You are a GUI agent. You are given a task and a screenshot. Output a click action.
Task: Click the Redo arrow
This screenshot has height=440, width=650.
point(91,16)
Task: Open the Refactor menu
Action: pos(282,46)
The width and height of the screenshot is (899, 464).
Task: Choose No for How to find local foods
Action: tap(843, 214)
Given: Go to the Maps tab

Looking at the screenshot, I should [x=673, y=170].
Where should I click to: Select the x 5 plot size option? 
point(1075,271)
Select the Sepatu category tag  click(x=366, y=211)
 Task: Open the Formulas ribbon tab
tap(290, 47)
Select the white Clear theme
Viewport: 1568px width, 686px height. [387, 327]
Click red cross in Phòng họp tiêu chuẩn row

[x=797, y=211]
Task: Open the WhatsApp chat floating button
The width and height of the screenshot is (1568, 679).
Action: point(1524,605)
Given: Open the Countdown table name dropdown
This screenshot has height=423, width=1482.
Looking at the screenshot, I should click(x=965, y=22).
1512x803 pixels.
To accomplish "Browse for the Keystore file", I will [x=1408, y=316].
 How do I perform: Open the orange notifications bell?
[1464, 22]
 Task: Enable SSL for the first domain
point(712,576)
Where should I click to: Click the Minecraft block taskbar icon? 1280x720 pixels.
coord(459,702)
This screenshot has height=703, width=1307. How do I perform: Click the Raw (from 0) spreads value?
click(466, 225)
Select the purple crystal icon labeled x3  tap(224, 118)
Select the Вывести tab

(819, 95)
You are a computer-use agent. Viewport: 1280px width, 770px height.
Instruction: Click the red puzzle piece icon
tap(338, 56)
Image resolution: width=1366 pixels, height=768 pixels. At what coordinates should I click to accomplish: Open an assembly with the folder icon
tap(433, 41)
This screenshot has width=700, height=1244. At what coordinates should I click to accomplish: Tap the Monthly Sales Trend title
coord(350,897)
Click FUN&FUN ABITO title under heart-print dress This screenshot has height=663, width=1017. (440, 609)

Required task: Please count the lines in the listing above that contain the string "Viewport", with case taken into account, and reply with only that number.

Response to the task: 2